Many of us grew up in schools of mainly our own race, and we aren’t very familiar with traditions of other cultures. The best we may be able to do is to recognize that other cultures influence how the majority of mankind sees the world, and ours in not the only way, and not even the majority. To broaden our education we could read, or better, travel and talk with some of these people, but if we’re well along the road of life, or busy with our work, we may not have time.

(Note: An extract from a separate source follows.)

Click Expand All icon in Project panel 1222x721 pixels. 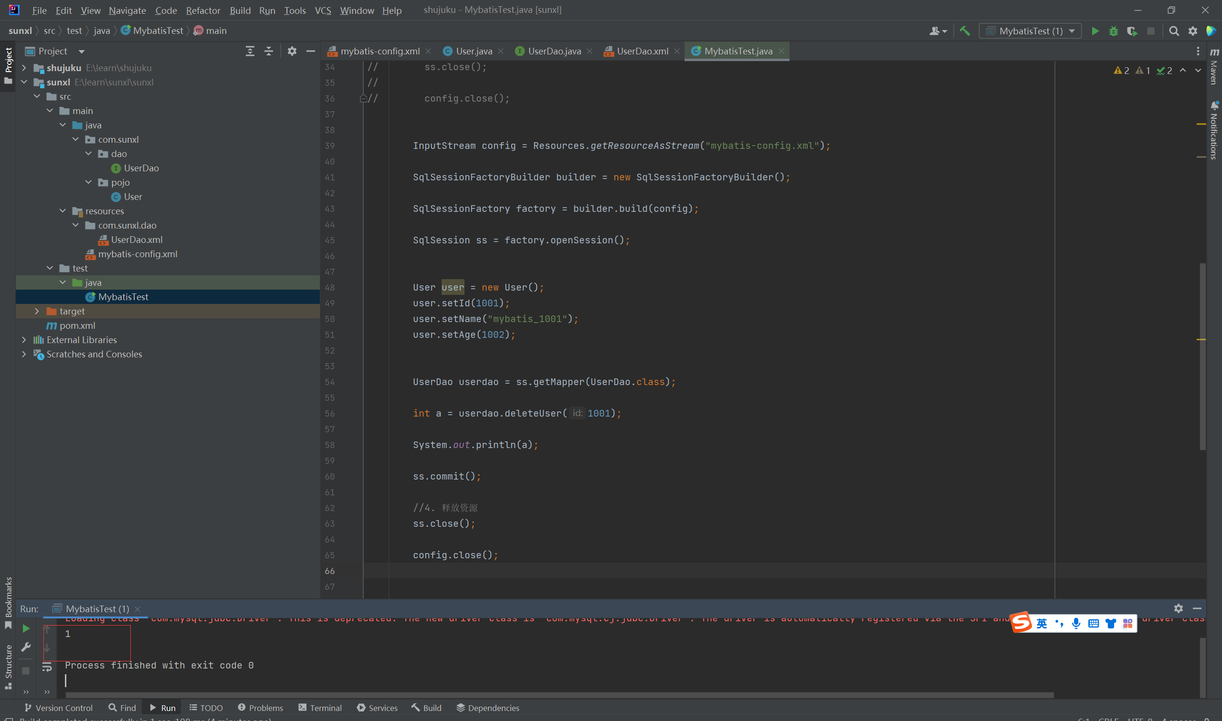(250, 51)
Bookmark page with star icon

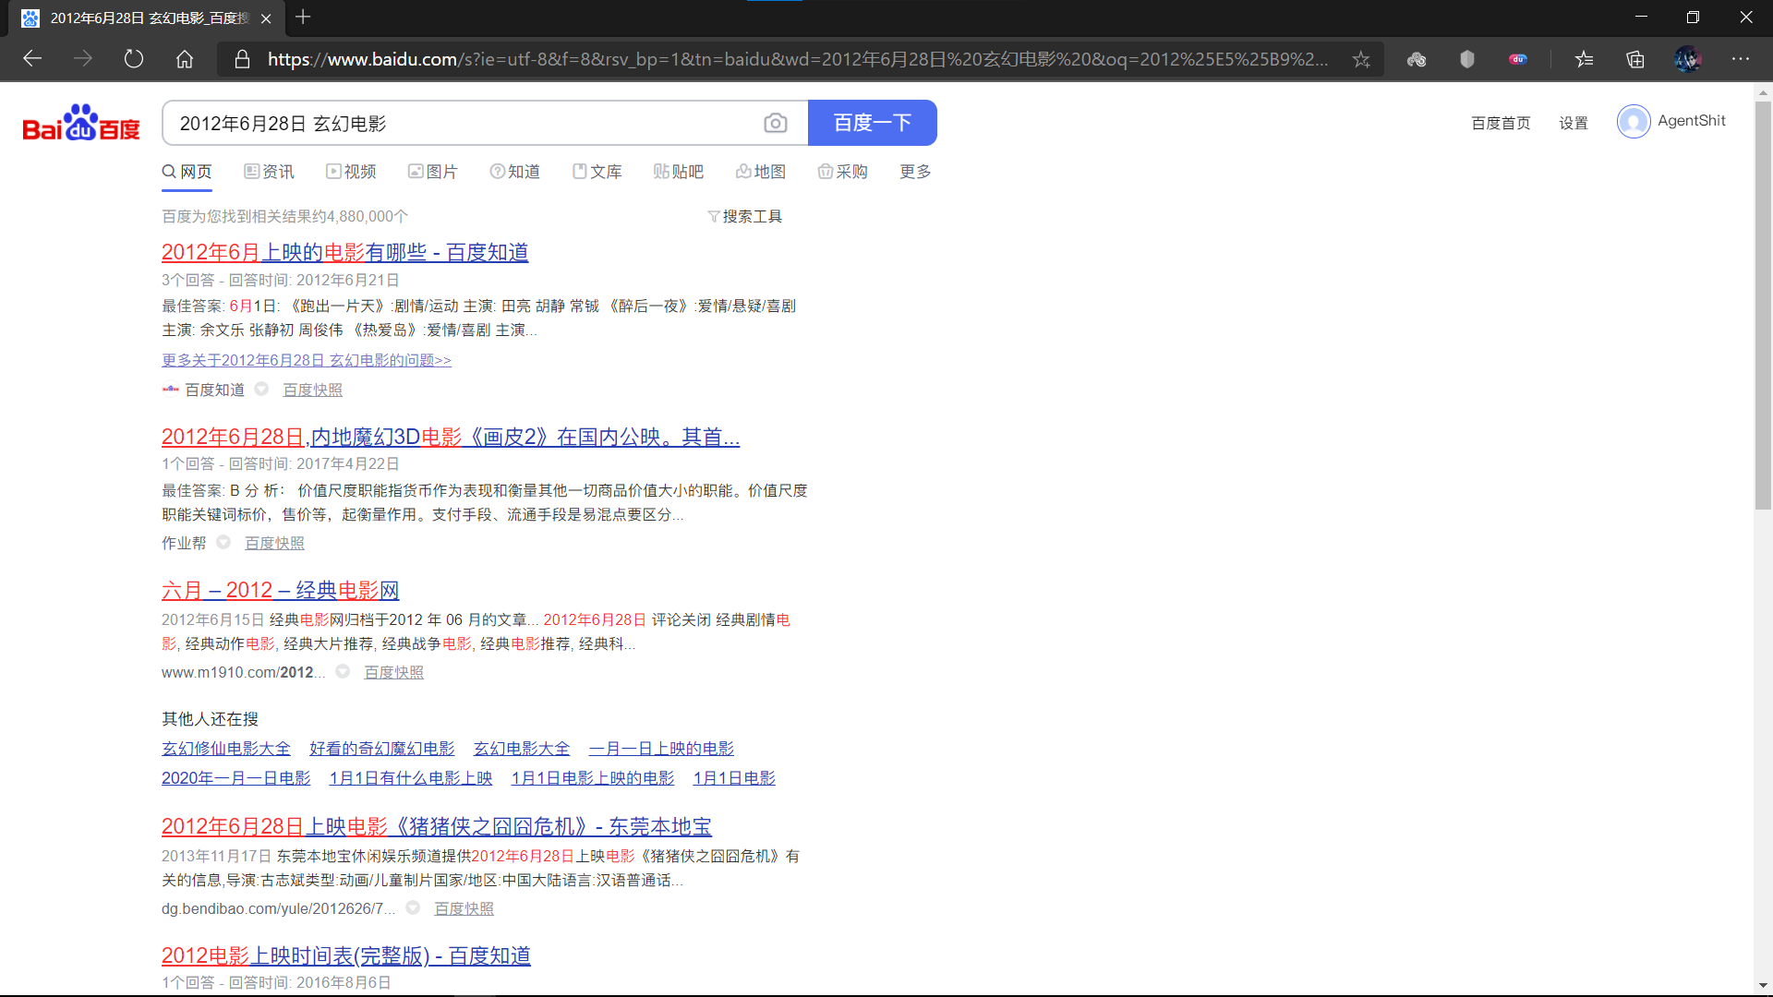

One culture believes that the soul enters the body at the child’s first birthday. This would be adaptive in a primitive area with high infant mortality. It would eliminate any social obligation to grieve or pay for a funeral during that first year. It might also reduce emotional attachment to an infant expected not to survive and make the loss less difficult. A substantial number of people in our culture seem to believe that the soul enters the body at conception. But, it’s not easy to understand how a one-celled life can have a soul if the two one-celled lives that united to form it didn’t.
Fortunately, we don’t need to understand when the soul arrives. The intensity of our grief isn’t related to whether or not the one we lost had a soul. It’s not related to the tradition we follow to resolve grief. It’s related to the strength of the emotional bond we had to the person and the importance of that person in our life. Our pain is provoked by our realization that that bond can no longer grow, can’t be exercised, can’t even be maintained, and will wither away. We can resolve grief by converting that bond as it withers, to a fond memory that we can look back on–on a slow day–wherever we live.
In some traditions the family buries the deceased, and then, maybe three years later, when the natural process of decay is complete, they dig up the bones to revere them. Does that sound strange? Wonder how it works? Might it help convert the perception of an active relationship to a fond memory, or interfere with the process?
Introspection into grief is always recommended.